Childe the Hunter travelling home one dark and stormy night, got caught in a Blizzard his horse fell and died so the story goes he slit the horse's belly open and crawled in to keep warm sooner or later realising he would'nt get home composed a note (just happened to have Quill and ink on him) saying that who ever finds me and gives me a Christian Burial shall have all my land and money later a couple of uneducated peasants found Childe and the note and of course not being able to read took the note to the Tavistock monks whereby they set off to find Childe the Hunter as they were doing this the monks of Plymstock also heard about Childe's land and money and the request for a Christian Burial set off on to the moors where they ambushed the monks of Tavistock and gave them a good seeing too! took the note and all that went with it.

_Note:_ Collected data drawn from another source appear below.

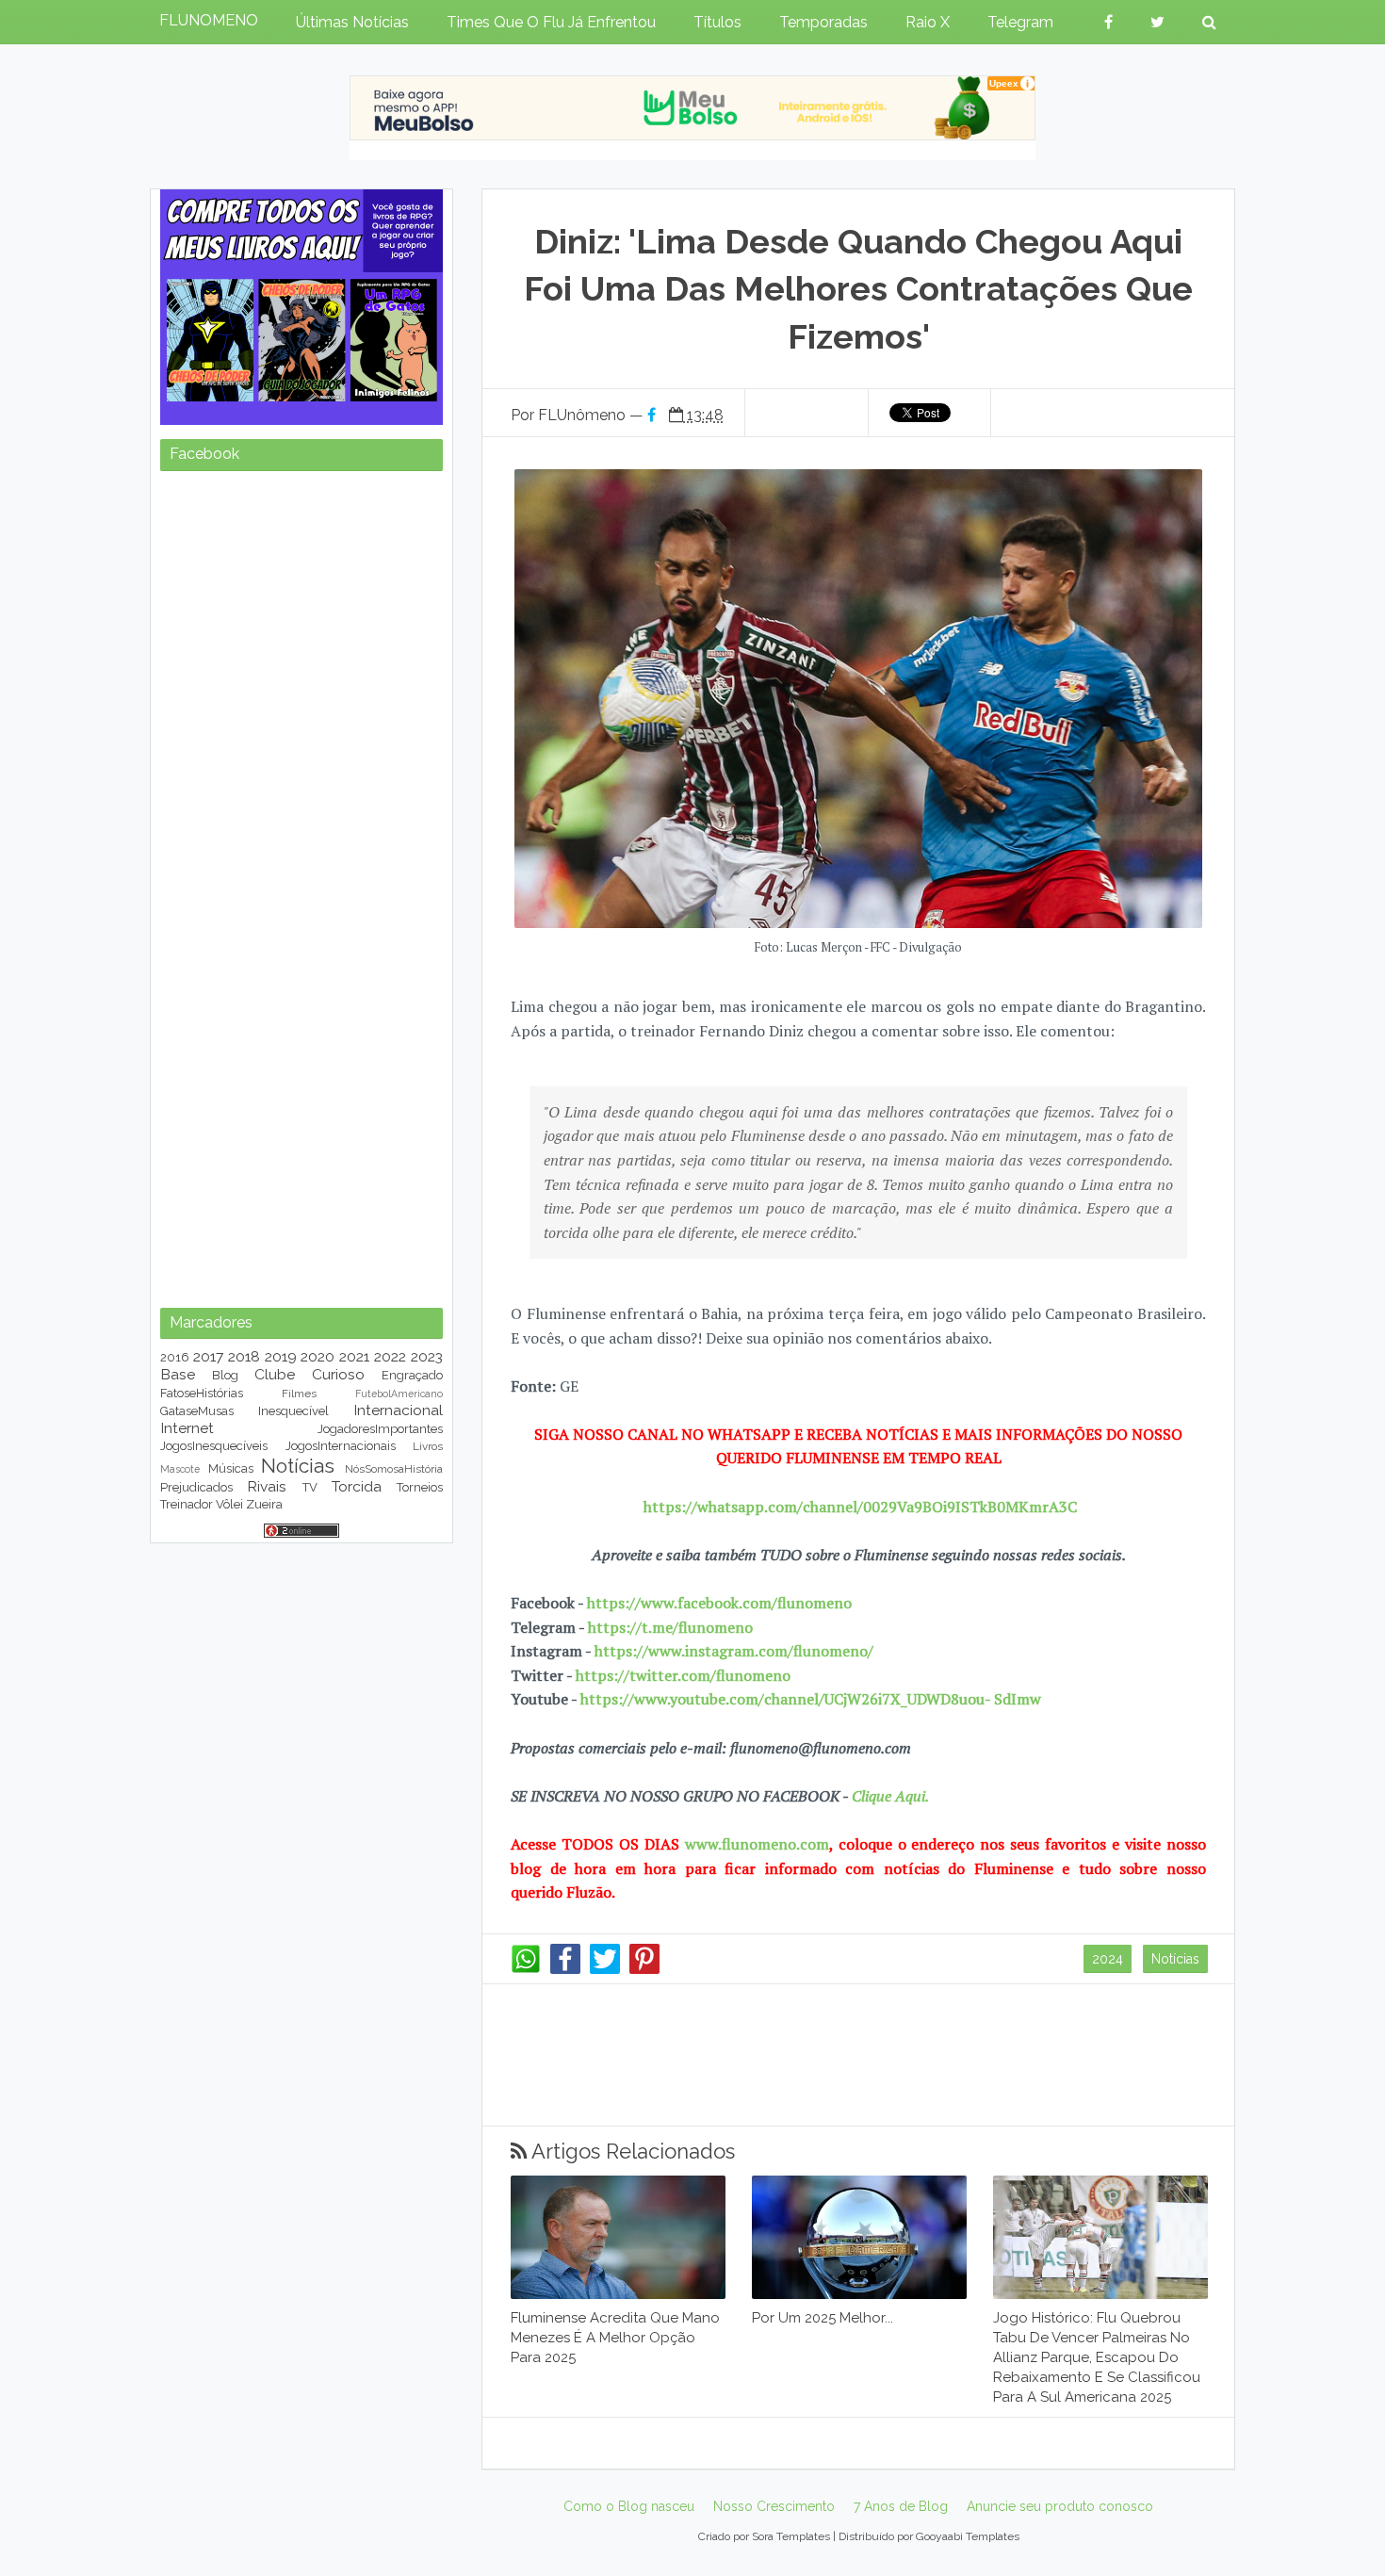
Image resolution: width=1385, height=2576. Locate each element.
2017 (208, 1356)
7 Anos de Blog (901, 2506)
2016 (174, 1357)
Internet (187, 1428)
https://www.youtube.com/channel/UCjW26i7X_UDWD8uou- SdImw (810, 1698)
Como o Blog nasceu (628, 2506)
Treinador (186, 1504)
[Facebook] (565, 1969)
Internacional (398, 1410)
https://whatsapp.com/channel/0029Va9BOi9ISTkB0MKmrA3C (860, 1506)
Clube (274, 1374)
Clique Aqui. (888, 1795)
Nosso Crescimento (774, 2506)
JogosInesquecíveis (214, 1446)
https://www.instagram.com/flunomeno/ (734, 1650)
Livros (428, 1446)
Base (177, 1374)
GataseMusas (197, 1411)
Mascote (180, 1469)
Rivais (266, 1486)
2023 (427, 1356)
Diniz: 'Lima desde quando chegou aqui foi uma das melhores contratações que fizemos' (858, 288)
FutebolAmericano (399, 1393)
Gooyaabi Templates (967, 2536)
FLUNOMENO (208, 20)
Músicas (230, 1468)
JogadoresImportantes (380, 1429)
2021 (354, 1356)
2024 (1107, 1958)
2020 (317, 1356)
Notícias (1175, 1958)
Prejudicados (196, 1487)
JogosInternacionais (340, 1446)
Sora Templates (791, 2536)
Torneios (420, 1487)
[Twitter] (605, 1969)
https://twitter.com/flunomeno (683, 1675)
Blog (225, 1375)
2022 (390, 1356)
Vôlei (229, 1504)
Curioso (338, 1374)
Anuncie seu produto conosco (1060, 2506)
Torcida (357, 1486)
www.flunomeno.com (757, 1844)
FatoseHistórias (201, 1393)
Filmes (299, 1393)
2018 (244, 1356)
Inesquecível (293, 1411)
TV (310, 1487)
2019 (281, 1356)
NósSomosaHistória (394, 1468)
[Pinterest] (644, 1969)
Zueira (264, 1504)
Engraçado (412, 1375)
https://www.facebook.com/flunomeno (719, 1602)
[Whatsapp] (526, 1969)
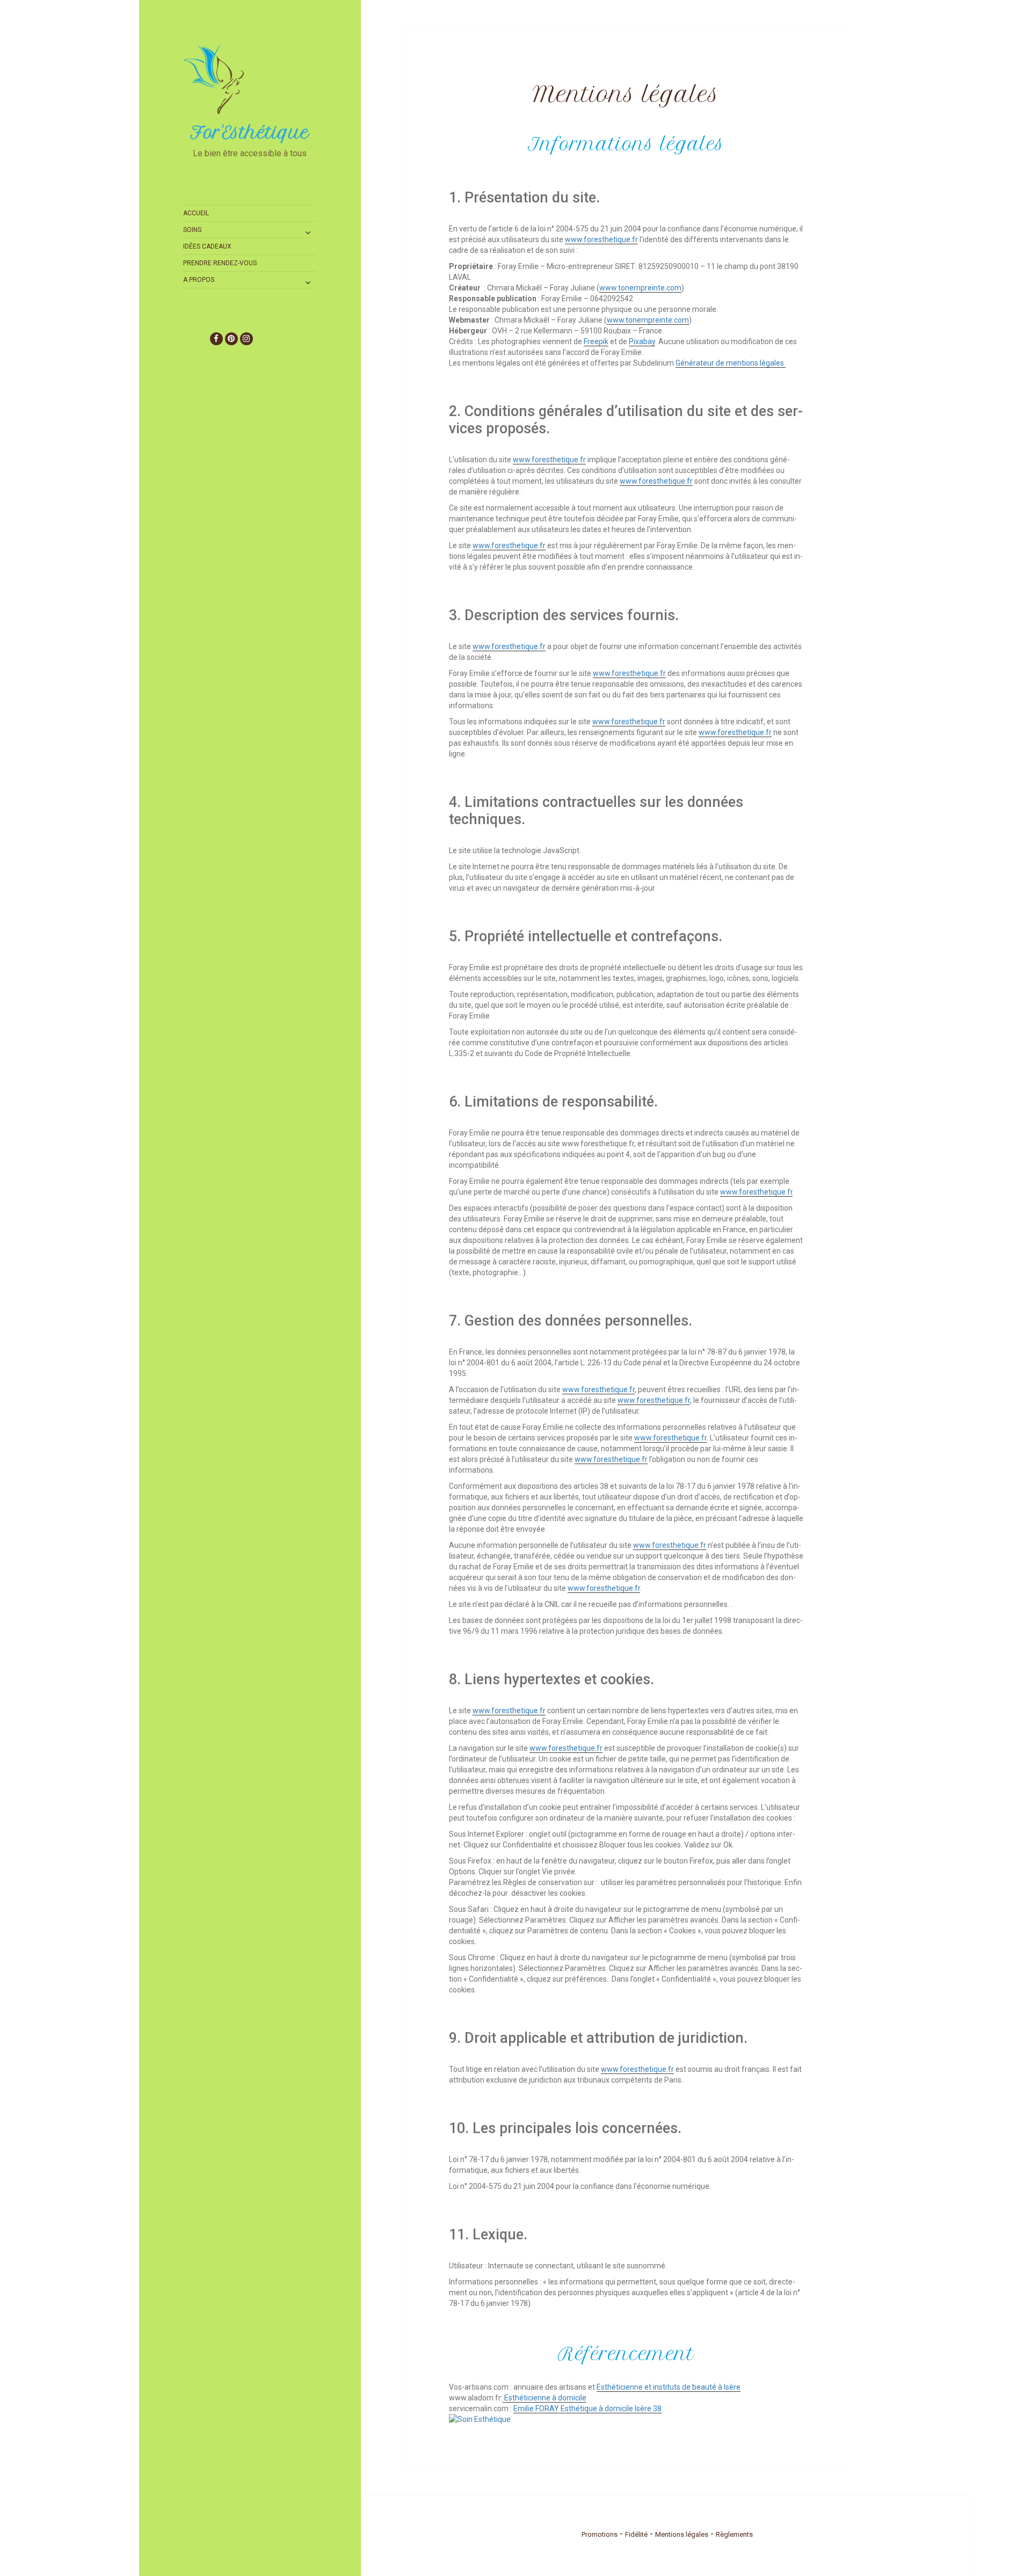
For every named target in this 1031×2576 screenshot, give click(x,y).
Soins (192, 230)
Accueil (196, 213)
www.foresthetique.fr (601, 239)
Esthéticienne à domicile (544, 2397)
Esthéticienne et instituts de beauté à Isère (668, 2387)
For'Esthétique (250, 132)
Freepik (596, 341)
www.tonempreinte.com (640, 287)
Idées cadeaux (207, 246)
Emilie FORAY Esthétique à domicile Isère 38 (587, 2408)
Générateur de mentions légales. (731, 363)
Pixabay (642, 341)
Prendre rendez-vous (220, 263)
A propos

The weather on Dartmoor can be very changeable. Make sure you pack a jumper and some waterproofs if you look for Childe's Tomb - or you may end up repeating this 'The Empire Strikes Back' moment:
"It is left us by tradition that one Childe of Plimstoke, a man of fair possessions, having no issue, ordained, by his will, that wheresoever he should happen to be buried, to that church his lands should belong. It so fortuned, that he riding to hunt in the forest of Dartmore, being in pursuit of his game, casually lost his company, and his way likewise. The season then being so cold, and he so benumed therewith, as he was enforced to kill his horse, and embowelled him, to creep into his belly to get heat; which not able to preserve him, was there frozen to death; and so found, was carried by Tavistoke men to be buried in the church of that abbey; which was so secretly done but the inhabitants of Plymstoke had knowledge thereof; which to prevent, they resorted to defend the carriage of the corpse over the bridge, where, they conceived, necessity compelled them to pass. But they were deceived by guile; for the Tavistoke men forthwith built a slight bridge, and passed over at another place without resistance, buried the body, and enjoyed the lands; in memory whereof the bridge beareth the name of Guilebridge to this day."
(Thomas Risdon's Survey of Devon, early 17th century, quoted by Jennifer Westwood in 'Albion').
'Childe' apparently comes from the Anglo Saxon 'Cild', meaning 'young lord'. Obviously the tomb, if you follow the story, can't be where he's buried. Because that's Tavistock. Oh well.